At 04:53 PM 9/22/99 -0400, Jim Blaut wrote:
>"The sufficient condition can be questioned by the
>counterefactual of Spain and Portugal that in th einitial
>phase of colonial expansion seemed to be main beneficiaries
>of colonial exploitation. The Spaniards, for example, are
>'credited' with plundering virtually ALL Inca gold.  Yet,
>both countries became thrid rate industrial and military
>powers by the 18th century -  which indicates that plunder
>alone was not a suffcient condition for the capitalist
>takeoff."
>
>Spain and Portugal were the conduit through which the
>merchant-protocapitalist community in NW and Central Europe
>and Italy acquired the wealth from colonialism. This is
>perfectly well-known.
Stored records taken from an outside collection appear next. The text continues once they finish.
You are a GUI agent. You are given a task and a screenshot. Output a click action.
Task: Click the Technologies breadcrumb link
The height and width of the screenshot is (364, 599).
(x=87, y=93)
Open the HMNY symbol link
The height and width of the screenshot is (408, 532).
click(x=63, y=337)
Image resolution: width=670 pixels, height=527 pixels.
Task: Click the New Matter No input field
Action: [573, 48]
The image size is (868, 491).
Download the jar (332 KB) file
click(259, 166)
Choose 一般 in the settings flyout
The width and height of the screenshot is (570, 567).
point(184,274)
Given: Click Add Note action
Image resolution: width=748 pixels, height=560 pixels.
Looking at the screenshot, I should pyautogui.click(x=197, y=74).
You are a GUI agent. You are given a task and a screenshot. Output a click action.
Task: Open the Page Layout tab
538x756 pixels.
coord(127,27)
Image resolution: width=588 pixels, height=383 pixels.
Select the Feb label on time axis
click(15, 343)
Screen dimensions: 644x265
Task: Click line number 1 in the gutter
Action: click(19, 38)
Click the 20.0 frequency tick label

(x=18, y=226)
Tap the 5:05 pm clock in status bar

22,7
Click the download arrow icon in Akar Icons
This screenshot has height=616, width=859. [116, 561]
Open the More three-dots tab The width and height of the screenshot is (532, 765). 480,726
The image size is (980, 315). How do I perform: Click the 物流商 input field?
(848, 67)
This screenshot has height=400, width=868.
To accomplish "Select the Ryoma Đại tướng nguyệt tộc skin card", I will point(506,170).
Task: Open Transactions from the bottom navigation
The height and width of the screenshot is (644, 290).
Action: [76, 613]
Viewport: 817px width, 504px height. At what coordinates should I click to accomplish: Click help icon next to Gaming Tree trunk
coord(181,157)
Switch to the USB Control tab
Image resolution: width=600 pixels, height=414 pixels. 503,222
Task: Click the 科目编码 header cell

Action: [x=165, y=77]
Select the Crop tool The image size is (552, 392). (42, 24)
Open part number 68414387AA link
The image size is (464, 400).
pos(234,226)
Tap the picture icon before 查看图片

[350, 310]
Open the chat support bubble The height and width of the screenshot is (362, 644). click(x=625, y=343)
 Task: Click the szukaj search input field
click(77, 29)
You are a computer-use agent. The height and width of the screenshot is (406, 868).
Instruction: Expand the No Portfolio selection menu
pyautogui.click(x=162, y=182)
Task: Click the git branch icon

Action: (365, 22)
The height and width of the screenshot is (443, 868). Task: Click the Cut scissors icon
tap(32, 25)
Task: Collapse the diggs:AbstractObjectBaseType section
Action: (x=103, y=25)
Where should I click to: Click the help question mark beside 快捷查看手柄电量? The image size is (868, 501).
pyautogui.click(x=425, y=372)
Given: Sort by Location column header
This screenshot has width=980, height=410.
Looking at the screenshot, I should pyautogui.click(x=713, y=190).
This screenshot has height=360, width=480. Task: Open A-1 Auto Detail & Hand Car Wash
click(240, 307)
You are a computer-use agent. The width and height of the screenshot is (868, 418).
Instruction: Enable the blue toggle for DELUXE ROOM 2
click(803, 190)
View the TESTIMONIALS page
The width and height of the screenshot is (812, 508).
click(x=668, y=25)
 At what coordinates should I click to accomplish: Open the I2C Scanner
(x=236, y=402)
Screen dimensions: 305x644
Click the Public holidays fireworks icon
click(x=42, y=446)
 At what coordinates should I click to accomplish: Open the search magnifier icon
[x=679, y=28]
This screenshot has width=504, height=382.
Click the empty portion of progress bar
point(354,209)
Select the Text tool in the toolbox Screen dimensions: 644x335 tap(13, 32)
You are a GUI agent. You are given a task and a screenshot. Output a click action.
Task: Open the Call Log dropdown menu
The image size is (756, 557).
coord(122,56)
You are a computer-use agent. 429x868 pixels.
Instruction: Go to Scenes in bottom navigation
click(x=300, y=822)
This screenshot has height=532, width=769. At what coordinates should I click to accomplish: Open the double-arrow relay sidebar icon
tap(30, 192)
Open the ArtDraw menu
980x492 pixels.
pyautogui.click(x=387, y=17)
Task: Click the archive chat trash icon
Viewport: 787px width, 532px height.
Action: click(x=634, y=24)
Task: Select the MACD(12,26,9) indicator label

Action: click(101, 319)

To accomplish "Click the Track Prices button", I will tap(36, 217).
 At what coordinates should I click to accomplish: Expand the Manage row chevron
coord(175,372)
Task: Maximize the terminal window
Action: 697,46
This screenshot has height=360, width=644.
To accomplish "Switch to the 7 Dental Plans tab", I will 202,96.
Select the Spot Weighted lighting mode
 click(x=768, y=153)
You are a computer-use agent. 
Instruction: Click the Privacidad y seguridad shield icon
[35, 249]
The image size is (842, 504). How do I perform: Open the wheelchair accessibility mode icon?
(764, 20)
The lack of development of Spain and
>Portugal is of no theoretical interest in this discourse.


Jim, I think this passage exemplifies the fundamental difference between
your and my position on the subject.  I am an empirical scientist, not an
erudite, I am concerned with emprical facts, not their interepretations in
the literature.  The empirical fact is that countries that benefited the
most directly from plundering South America were not able to transform that
advantage into a capitalist system (i.e. system that reproduces itself).
That seems to me a very important counterfactural evidence to the claim
that colonial exploitation was a sufficient condition for capitalism.

Your strategy seems to be declaring that fact irrelevant by a semantic
gimmick - calling the countries in question "conduits."  That is, you
implicitly affirm the fact that these countries passed their riches instead
of using them for capitalist development, but call it by a different name
and consider the case closed.  That may be good lit-crit, but poor
empirical science.  An inquiring mind would like to know what *internal
factors* made the difference bewteen "conduits" and "accumulators" i.e.
ordinary brigands who plundered civilizations for centuries, and
capitalists, a uniquely modern phenomenon.

In the same vein, you use a semantic gimmick to dismiss my argument about
the necessary condition.  I stated that neither Germany, Sweden or Japan
received any meaningful benefits from colonial exploitation - which is an
emprical fact, if the "meaningful benefits" are defined as those reaped by
Spain or England.  You dismiss that fact by changing the subject and saying
that the countries in question "partricipated" in colonial ventures
(without giving specific examples of the magnitude or character of that
'participation').  Well, my friend, Turks, Poles and Yugoslavs also
'participated' in the German post 2nd world war economic miracle - as
"guest workers."  Would you say that Turkey, Poland or Yugoslavia owes its
post-war development to their 'exploitation of the German economic boom?"

You also dismiss my argument that you may not have sufficient empirical
evidence to sort out effects of different variables by simply calling it
"babble."  Well, my friend, if you ran a multiple regression with twelve
variables plus interaction effects and six cases - you would be laughed out
of the stage.  What makes you think that a case-based approach is any
different, from a methodological point of view.

To summarize, your strategy seems to be based on drowning your causal model
(if any) in a constant stream of quotations, name dropping, and literary
references.  That makes good literary criticism or talmudic scholarship,
but do not quite qualifies as empirical science.